WHAT IS BEING ASKED.
Find every line in the items below that contains the word "field", and copy each of those lines in full. Count a match only when the capitalization is the same.
● ● ● ● ● ● ●
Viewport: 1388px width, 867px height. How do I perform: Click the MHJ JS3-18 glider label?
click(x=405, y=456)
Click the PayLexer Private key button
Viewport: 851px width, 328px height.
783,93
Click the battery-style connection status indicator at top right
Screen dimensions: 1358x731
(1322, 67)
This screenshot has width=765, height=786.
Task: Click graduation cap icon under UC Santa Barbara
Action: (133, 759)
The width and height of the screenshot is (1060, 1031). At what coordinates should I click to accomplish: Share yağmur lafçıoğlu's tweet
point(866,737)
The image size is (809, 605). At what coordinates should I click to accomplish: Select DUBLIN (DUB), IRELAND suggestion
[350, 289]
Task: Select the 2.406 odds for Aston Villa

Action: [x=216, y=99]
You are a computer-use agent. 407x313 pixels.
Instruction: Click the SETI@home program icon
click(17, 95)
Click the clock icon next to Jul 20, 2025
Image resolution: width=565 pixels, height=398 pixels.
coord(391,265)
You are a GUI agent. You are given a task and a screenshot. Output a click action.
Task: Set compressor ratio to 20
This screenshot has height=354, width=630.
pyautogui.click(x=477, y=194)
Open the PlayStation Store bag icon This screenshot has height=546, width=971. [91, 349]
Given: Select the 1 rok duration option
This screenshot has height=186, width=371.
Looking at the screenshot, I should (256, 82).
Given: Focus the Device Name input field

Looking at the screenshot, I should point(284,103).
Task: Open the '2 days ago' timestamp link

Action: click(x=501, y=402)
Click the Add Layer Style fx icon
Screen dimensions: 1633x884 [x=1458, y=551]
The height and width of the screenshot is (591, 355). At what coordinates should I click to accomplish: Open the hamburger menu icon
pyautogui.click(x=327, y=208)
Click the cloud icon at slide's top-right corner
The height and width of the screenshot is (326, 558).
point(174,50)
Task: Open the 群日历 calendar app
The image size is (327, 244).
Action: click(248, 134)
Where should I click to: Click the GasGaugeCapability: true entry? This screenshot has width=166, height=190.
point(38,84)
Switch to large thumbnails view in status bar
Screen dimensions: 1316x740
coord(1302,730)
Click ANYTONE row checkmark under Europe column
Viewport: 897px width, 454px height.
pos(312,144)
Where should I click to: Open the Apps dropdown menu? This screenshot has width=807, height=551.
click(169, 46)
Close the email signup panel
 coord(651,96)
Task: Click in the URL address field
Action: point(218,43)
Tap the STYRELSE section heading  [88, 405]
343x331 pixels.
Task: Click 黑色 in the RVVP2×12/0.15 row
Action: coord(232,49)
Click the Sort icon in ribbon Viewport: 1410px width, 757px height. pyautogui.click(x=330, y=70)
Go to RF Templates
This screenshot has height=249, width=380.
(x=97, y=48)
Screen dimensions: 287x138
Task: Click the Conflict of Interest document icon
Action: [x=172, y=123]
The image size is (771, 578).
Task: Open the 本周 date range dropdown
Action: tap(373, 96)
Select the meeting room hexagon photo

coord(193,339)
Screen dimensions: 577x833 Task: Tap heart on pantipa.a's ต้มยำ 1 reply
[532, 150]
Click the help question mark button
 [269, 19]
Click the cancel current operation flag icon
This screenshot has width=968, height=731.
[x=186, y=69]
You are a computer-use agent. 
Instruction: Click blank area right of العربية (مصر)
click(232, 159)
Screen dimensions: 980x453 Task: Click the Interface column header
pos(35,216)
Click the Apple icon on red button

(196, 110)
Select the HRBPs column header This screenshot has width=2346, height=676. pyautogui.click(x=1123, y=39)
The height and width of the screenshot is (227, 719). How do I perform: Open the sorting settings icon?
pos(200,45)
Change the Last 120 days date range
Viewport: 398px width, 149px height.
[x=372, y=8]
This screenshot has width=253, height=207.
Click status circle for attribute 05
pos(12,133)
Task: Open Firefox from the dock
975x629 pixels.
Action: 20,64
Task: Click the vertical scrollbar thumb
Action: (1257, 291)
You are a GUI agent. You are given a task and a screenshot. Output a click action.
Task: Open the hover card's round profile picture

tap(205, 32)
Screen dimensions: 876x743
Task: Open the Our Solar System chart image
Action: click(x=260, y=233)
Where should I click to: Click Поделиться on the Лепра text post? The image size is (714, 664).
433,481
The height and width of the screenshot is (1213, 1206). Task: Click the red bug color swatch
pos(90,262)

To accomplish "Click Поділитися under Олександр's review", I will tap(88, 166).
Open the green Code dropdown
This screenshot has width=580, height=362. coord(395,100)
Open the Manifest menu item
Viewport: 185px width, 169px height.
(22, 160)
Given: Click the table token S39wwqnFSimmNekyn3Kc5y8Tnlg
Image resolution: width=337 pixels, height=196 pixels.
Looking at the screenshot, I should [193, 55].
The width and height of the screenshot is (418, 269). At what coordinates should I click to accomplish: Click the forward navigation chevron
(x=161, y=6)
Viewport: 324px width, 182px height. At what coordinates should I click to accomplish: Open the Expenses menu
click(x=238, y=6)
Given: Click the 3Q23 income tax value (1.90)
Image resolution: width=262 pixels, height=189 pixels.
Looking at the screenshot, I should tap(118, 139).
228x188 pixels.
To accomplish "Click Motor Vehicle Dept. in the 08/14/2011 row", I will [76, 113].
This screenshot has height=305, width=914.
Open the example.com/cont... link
● ● ● ● ● ● ●
EXERCISE SOLUTION.
Given: Focus the Device Name input field
Task: Click in the URL address field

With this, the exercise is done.